I have been using Amazon's Product Advertising API to generate urls that contains prices for a given book. One url that I have generated is the following:
When I click on the link or paste the link on the address bar, the web page loads fine. However, when I execute the following code I get an error:
url = "http://www.amazon.com/gp/offer-listing/0415376327%3FSubscriptionId%3DAKIAJZY2VTI5JQ66K7QQ%26tag%3Damaztest04-20%26linkCode%3Dxm2%26camp%3D2025%26creative%3D386001%26creativeASIN%3D0415376327"
html_contents = urllib2.urlopen(url)
The error is urllib2.HTTPError: HTTP Error 503: Service Unavailable. First of all, I don't understand why I even get this error since the web page successfully loads.
Also, another weird behavior that I have noticed is that the following code sometimes does and sometimes does not give the stated error:
html_contents = urllib2.urlopen("http://www.amazon.com/gp/offer-listing/0415376327%3FSubscriptionId%3DAKIAJZY2VTI5JQ66K7QQ%26tag%3Damaztest04-20%26linkCode%3Dxm2%26camp%3D2025%26creative%3D386001%26creativeASIN%3D0415376327")
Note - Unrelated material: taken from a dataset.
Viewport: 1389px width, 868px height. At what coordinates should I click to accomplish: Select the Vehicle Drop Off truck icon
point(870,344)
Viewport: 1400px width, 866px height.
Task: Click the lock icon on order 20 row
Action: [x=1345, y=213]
I am totally lost on how this behavior occurs. Is there any fix or work around to this? My goal is to read the html contents of the url.
EDIT
I don't know why stack overflow is changing my code to change the amazon link I listed above in my code to rads.stackoverflow. Anyway, ignore the rads.stackoverflow link and use my link above between the quotes.
It's because Amazon don't allow automated access to their data, so they're rejecting your request because it didn't come from a proper browser. If you look at the content of the 503 response, it says:
To discuss automated access to Amazon data please contact [email protected]. For information about migrating to our APIs refer to our Marketplace APIs at https://developer.amazonservices.com/ref=rm_5_sv, or our Product Advertising API at https://affiliate-program.amazon.com/gp/advertising/api/detail/main.html/ref=rm_5_ac for advertising use cases.
This is because the User-Agent
for Python's urllib
is so obviously not a browser. You could always fake the User-Agent
, but that's not really good (or moral) practice.
As a side note, as mentioned in another answer, the requests
library is really good for HTTP access in Python.